Monday, January 1, 2024

Robert Plunket, _My Search for Warren Harding_

FIRST PUBLISHED FORTY years ago, this novel's republication could launch it as a belatedly-discovered classic, à la John Williams's Stoner. 

To describe it briefly, it is Henry James's The Aspern Papers set in late 1970s Los Angeles, with the dark farce dialed up to 11.

Narrator Elliot Weiner (not Jewish, he wants you to know) is a historian and would-be-biographer of twenty-ninth President Warren G. Harding. He is hot on the trail of an amazing trove of documents belonging to Rebekah Kinney, a mistress of Harding who bore him a child and is now living in the Hollywood Hills. (Rebekah's circumstances blend those of Nan Britton, Harding's actual mistress, with those of the all-but-forgotten silent film star Norma Desmond of Sunset Boulevard.) 

If Weiner can get those documents, his career is assured, so he is willing to tell any lie, betray any trust, and manipulate any friendship to get his hands on them.
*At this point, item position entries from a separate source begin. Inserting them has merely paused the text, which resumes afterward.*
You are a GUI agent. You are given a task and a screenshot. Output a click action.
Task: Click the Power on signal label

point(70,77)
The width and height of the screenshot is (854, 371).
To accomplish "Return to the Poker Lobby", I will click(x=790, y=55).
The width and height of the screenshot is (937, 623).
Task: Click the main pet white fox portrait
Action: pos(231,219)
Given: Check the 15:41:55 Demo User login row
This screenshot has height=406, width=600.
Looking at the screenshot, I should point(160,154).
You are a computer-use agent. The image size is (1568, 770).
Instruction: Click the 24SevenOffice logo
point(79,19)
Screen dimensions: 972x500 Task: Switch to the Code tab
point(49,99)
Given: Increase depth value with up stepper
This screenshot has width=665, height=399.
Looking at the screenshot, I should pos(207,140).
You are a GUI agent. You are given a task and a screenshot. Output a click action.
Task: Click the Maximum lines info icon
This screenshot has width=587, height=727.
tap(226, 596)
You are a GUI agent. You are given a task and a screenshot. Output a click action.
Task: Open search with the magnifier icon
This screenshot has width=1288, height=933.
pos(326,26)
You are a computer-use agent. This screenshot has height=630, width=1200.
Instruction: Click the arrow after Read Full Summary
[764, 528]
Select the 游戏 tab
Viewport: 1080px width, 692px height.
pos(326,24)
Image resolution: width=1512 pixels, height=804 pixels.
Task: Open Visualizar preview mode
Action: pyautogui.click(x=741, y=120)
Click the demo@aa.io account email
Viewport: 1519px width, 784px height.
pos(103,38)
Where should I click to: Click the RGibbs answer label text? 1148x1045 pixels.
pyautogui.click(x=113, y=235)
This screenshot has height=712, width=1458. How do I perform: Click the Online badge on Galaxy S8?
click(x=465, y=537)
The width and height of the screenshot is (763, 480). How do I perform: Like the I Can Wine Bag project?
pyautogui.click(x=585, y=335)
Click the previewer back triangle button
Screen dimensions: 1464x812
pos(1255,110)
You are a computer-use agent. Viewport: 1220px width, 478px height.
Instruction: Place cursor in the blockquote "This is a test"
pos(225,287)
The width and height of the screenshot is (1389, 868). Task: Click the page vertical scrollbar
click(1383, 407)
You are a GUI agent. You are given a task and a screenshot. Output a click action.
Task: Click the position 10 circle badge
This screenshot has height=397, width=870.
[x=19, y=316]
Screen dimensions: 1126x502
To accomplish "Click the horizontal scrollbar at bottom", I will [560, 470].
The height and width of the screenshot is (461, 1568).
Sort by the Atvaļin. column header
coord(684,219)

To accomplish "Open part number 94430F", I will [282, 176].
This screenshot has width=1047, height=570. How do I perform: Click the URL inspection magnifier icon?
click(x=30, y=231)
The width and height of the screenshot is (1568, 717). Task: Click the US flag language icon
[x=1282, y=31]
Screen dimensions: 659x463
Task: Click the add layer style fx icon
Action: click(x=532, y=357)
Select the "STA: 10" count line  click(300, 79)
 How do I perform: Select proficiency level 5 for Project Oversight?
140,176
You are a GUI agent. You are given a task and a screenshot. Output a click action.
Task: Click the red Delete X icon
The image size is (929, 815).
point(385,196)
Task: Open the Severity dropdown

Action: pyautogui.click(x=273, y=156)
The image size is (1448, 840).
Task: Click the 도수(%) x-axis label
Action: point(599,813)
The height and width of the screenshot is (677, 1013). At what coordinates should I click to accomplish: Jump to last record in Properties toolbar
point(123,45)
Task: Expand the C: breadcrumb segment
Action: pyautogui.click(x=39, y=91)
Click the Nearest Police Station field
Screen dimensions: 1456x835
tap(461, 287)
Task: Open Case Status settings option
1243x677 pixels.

Ethically, he is even worse than the unnamed narrator of The Aspern Papers, although also more self-aware.

Weiner is also racist and homophobic, even though his own queerness is often discernible to the reader; he is the most despicable narrator, in fact, that I have come across in a good long while. Tarquin Winot in John Lanchester's The Debt to Pleasure could match him, perhaps. Weiner's tart observations on California, his associates, and his own projects are constantly amusing, however, and the consistent backfiring of his best-laid plans shows Plunket to be a master architect of farce. My Search for Warren Harding is a comic masterpiece.

I wonder if the novel will end up on syllabusses? It would be tough to teach, since Weiner is so awful in so many ways. Perhaps in fiction-writing programs, though? Given Plunket's stylistic energy and whiplash wit, the novel's influence could only be salutary.